From: Yury Norov <ynorov@nvidia.com>
To: Shrikanth Hegde <sshegde@linux.ibm.com>
Cc: linux-kernel@vger.kernel.org, mingo@kernel.org,
peterz@infradead.org, juri.lelli@redhat.com,
vincent.guittot@linaro.org, tglx@linutronix.de,
yury.norov@gmail.com, gregkh@linuxfoundation.org,
pbonzini@redhat.com, seanjc@google.com, kprateek.nayak@amd.com,
vschneid@redhat.com, iii@linux.ibm.com, huschle@linux.ibm.com,
rostedt@goodmis.org, dietmar.eggemann@arm.com, mgorman@suse.de,
bsegall@google.com, maddy@linux.ibm.com, srikar@linux.ibm.com,
hdanton@sina.com, chleroy@kernel.org, vineeth@bitbyteword.org,
joelagnelf@nvidia.com
Subject: Re: [PATCH v2 03/17] cpumask: Introduce cpu_preferred_mask
Date: Wed, 8 Apr 2026 13:57:23 -0400 [thread overview]

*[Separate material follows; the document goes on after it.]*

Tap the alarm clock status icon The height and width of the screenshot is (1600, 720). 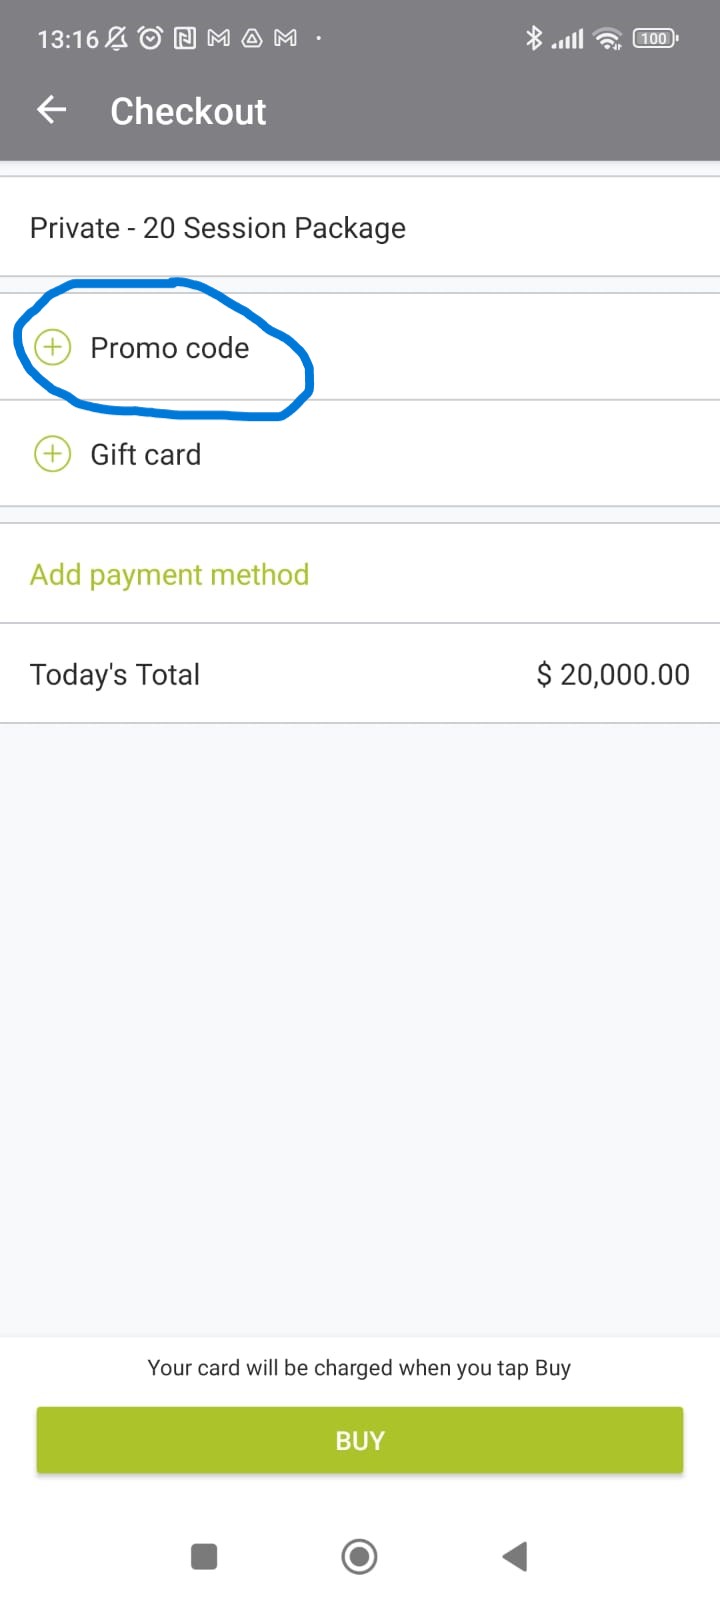point(150,38)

Message-ID: <adaXA6mlZlGJS3Jo@yury> (raw)
In-Reply-To: <0d8412de-e18a-476f-9eb6-9a977f4474a3@linux.ibm.com>
On Wed, Apr 08, 2026 at 02:46:03PM +0530, Shrikanth Hegde wrote:
> Hi Yury. Thanks for going through the series.
>
> On 4/8/26 1:57 AM, Yury Norov wrote:
> > On Wed, Apr 08, 2026 at 12:49:36AM +0530, Shrikanth Hegde wrote:
> > > This patch does
> > > - Declare and Define cpu_preferred_mask.
> > > - Get/Set helpers for it.
> > >
> > > Values are set/clear by the scheduler by detecting the steal time values.
> > >
> > > A CPU is set to preferred when it comes online. Later it may be
> > > marked as non-preferred depending on steal time values with
> > > STEAL_MONITOR enabled.
> > >
> > > Signed-off-by: Shrikanth Hegde <sshegde@linux.ibm.com>
> > > ---
> > > include/linux/cpumask.h | 22 ++++++++++++++++++++++
> > > kernel/cpu.c | 6 ++++++
> > > kernel/sched/core.c | 5 +++++
> > > 3 files changed, 33 insertions(+)
> > >
> > > diff --git a/include/linux/cpumask.h b/include/linux/cpumask.h
> > > index 80211900f373..80c5cc13b8ad 100644
> > > --- a/include/linux/cpumask.h
> > > +++ b/include/linux/cpumask.h
> > > @@ -1296,6 +1296,28 @@ static __always_inline bool cpu_dying(unsigned int cpu)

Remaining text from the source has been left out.